Three Years

It’s hard to believe my mum, Dawn Frearson, has been gone for three years. There are still days when she feels so closeI forget she’s gone. I sometimes have dreams that she’s sick again, and I wake up relieved that she’s not actually living with cancer before I remember that she’s dead and feel the grief again. I’ve been thinking a lot this year about how unfair it is to have lost my mum. 

We were up in Vancouver this week, in Kitsilano where we lived when we moved to Canada. As I was remembering the places my mum took us while we lived there, the small moments, I was filled with sadness that she won’t get to take Rex to those places. She won’t get to see him play soccer, learn to ski, act in his first play, race around a playground. She won’t get to learn along as he homeschools in the amazing community we’ve found. It’s just not fair.

I know my mum would love to see all her grandkids as they grow up. Seeing Merritt buy his own truck and snowmobile. Watching Morgan’s volleyball games and getting videos of her cheerleading. Seeing Roland learning how to read and sharing that with Rex. Watching Sophie grow into her own woman in our family and see how kind she is. I’m so grateful for my mum’s presence throughout my life, and I absolutely hate that she doesn’t get to participate in the lives of her grandkids. It’s just not fair.

As I was looking at pictures of her this week, I remembered a poem she had a book of, Warning by Jenny Joseph. In the poem, the woman says “When I am an old woman, I shall wear purple” and talks about all the things she’ll be able to do as an old woman; the freedom she’ll have when she’s an old woman; how she won’t need to care what people think, because she’ll be an old woman. She ends the poem by saying:

But maybe I ought to practice a little now?
So people who know me are not too shocked and surprised
When suddenly I am old, and start to wear purple.

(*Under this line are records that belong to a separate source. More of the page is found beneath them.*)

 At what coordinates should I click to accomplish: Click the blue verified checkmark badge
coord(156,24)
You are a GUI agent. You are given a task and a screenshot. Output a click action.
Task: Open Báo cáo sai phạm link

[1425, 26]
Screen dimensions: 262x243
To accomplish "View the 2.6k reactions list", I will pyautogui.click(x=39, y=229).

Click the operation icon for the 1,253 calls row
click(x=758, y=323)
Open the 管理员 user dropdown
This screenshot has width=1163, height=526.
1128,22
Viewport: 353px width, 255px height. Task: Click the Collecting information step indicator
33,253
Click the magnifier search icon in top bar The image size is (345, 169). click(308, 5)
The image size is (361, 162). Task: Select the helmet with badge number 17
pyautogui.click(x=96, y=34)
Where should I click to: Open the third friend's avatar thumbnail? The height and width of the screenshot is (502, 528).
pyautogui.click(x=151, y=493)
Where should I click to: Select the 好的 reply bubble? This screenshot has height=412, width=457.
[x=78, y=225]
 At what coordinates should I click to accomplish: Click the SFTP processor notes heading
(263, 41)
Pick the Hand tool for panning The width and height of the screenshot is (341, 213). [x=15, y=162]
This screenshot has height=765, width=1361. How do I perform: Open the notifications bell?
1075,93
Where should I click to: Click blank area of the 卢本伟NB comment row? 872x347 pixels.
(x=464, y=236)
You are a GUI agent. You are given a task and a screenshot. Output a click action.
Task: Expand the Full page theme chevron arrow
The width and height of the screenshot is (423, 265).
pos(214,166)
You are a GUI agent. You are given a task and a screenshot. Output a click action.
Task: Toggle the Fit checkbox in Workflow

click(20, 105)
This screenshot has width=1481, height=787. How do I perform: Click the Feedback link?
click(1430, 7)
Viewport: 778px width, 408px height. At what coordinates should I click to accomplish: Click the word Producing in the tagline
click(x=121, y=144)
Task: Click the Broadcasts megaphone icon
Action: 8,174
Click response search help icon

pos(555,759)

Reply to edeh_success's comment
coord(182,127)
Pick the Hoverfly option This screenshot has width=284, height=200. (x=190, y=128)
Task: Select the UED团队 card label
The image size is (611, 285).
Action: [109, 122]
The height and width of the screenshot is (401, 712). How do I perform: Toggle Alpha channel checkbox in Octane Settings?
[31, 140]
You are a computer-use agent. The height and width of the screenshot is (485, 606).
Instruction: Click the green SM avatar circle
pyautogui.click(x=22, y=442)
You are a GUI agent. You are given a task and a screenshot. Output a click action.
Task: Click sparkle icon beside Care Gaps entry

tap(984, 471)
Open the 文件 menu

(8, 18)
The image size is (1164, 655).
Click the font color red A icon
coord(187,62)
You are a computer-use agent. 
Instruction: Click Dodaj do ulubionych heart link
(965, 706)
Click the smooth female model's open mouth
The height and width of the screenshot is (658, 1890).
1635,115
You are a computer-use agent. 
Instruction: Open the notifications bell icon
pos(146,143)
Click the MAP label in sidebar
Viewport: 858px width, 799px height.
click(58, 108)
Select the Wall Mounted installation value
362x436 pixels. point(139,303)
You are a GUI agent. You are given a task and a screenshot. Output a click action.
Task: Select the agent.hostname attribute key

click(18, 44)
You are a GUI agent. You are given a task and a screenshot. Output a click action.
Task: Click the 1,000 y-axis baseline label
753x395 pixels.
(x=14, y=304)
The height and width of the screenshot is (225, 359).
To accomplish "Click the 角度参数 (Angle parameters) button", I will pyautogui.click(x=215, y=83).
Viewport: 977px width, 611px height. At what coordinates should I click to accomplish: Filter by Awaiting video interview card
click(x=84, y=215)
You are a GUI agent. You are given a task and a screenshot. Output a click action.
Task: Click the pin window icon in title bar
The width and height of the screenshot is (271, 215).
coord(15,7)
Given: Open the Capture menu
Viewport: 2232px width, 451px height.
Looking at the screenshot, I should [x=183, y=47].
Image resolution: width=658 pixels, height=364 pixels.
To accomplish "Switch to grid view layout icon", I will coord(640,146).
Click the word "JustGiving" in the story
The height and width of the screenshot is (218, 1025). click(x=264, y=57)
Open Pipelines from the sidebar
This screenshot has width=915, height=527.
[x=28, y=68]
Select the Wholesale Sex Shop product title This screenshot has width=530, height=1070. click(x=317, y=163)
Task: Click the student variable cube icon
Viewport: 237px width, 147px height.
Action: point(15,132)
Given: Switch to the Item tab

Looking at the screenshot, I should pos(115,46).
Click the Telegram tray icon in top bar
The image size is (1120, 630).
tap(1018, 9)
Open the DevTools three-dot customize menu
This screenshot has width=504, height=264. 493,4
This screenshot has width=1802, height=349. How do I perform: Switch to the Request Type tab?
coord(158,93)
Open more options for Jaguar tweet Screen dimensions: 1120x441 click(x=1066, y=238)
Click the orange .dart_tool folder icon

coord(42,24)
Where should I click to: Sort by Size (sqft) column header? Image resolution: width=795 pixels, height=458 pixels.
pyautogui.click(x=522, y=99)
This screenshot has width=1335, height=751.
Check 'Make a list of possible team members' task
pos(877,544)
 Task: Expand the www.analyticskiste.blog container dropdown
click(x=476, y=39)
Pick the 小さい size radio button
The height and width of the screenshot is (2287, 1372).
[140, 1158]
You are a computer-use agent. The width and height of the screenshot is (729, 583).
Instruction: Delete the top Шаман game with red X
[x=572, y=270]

I do think my mum was practicing for being an old woman, and I’m glad she did, because she never quite made it there. I’m glad she lived with some whimsy. She didn’t put on airs and act how she ought to. One day, a few months before her cancer was found, we were driving out to Kansas to visit family and stopped for gas in North Bend at the truck stop. We just happened to be texting my mum about something and told her where we were, and before we’d finished filling up, she had driven up to come spend 10 minutes with us at a gas station. I think it’s so unfair that my mum didn’t make it to being an old woman, and I think it’s a good reminder to seize the day and do the things now, while we can.